Your assignment: Nothing in the records should change; write them all out again.

(Given information)

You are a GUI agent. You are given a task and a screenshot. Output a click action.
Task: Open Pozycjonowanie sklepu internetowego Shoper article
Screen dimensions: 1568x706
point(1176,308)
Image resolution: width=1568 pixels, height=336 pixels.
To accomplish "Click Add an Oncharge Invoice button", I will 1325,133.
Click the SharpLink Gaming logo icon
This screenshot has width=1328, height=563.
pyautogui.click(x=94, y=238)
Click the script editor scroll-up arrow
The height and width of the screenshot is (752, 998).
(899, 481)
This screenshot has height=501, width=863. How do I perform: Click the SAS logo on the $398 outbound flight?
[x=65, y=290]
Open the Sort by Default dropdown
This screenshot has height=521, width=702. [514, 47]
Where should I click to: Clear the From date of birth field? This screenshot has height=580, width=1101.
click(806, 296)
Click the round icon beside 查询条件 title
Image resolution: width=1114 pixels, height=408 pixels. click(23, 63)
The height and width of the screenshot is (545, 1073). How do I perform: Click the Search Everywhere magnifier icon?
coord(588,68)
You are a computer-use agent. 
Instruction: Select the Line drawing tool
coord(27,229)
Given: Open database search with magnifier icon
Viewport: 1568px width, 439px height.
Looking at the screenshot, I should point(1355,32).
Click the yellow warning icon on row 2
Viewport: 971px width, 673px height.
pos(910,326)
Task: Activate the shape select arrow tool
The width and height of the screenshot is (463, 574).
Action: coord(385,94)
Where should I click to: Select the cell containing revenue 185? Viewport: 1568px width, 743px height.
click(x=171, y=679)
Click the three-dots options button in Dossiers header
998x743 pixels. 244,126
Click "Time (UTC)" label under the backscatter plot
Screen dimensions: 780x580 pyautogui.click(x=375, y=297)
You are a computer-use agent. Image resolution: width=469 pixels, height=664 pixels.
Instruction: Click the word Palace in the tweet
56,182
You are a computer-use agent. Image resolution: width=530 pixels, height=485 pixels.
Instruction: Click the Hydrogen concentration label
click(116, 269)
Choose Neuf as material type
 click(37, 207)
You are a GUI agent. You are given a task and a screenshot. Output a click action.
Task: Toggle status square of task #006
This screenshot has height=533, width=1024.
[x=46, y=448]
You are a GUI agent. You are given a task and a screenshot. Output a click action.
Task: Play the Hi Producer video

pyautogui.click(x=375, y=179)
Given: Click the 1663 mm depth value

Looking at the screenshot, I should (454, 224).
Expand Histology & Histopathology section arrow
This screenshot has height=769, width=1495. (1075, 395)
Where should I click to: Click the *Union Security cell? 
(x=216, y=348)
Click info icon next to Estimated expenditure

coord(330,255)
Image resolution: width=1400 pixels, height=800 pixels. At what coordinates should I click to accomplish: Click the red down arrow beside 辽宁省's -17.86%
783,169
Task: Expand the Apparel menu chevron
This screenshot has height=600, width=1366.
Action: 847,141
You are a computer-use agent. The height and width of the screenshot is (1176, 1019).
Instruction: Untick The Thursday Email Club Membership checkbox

(End Given information)

Exercise output:
You are a GUI agent. You are given a task and a screenshot. Output a click action.
Task: Open Pozycjonowanie sklepu internetowego Shoper article
Screen dimensions: 1568x706
point(1176,308)
Image resolution: width=1568 pixels, height=336 pixels.
To accomplish "Click Add an Oncharge Invoice button", I will 1325,133.
Click the SharpLink Gaming logo icon
This screenshot has width=1328, height=563.
pyautogui.click(x=94, y=238)
Click the script editor scroll-up arrow
The height and width of the screenshot is (752, 998).
(899, 481)
This screenshot has height=501, width=863. How do I perform: Click the SAS logo on the $398 outbound flight?
[x=65, y=290]
Open the Sort by Default dropdown
This screenshot has height=521, width=702. [514, 47]
Where should I click to: Clear the From date of birth field? This screenshot has height=580, width=1101.
click(806, 296)
Click the round icon beside 查询条件 title
Image resolution: width=1114 pixels, height=408 pixels. click(23, 63)
The height and width of the screenshot is (545, 1073). How do I perform: Click the Search Everywhere magnifier icon?
coord(588,68)
You are a computer-use agent. 
Instruction: Select the Line drawing tool
coord(27,229)
Given: Open database search with magnifier icon
Viewport: 1568px width, 439px height.
Looking at the screenshot, I should point(1355,32).
Click the yellow warning icon on row 2
Viewport: 971px width, 673px height.
pos(910,326)
Task: Activate the shape select arrow tool
The width and height of the screenshot is (463, 574).
Action: coord(385,94)
Where should I click to: Select the cell containing revenue 185? Viewport: 1568px width, 743px height.
click(x=171, y=679)
Click the three-dots options button in Dossiers header
998x743 pixels. 244,126
Click "Time (UTC)" label under the backscatter plot
Screen dimensions: 780x580 pyautogui.click(x=375, y=297)
You are a computer-use agent. Image resolution: width=469 pixels, height=664 pixels.
Instruction: Click the word Palace in the tweet
56,182
You are a computer-use agent. Image resolution: width=530 pixels, height=485 pixels.
Instruction: Click the Hydrogen concentration label
click(116, 269)
Choose Neuf as material type
 click(37, 207)
You are a GUI agent. You are given a task and a screenshot. Output a click action.
Task: Toggle status square of task #006
This screenshot has height=533, width=1024.
[x=46, y=448]
You are a GUI agent. You are given a task and a screenshot. Output a click action.
Task: Play the Hi Producer video

pyautogui.click(x=375, y=179)
Given: Click the 1663 mm depth value

Looking at the screenshot, I should (454, 224).
Expand Histology & Histopathology section arrow
This screenshot has height=769, width=1495. (1075, 395)
Where should I click to: Click the *Union Security cell? 
(x=216, y=348)
Click info icon next to Estimated expenditure

coord(330,255)
Image resolution: width=1400 pixels, height=800 pixels. At what coordinates should I click to accomplish: Click the red down arrow beside 辽宁省's -17.86%
783,169
Task: Expand the Apparel menu chevron
This screenshot has height=600, width=1366.
Action: 847,141
You are a computer-use agent. The height and width of the screenshot is (1176, 1019).
Instruction: Untick The Thursday Email Club Membership checkbox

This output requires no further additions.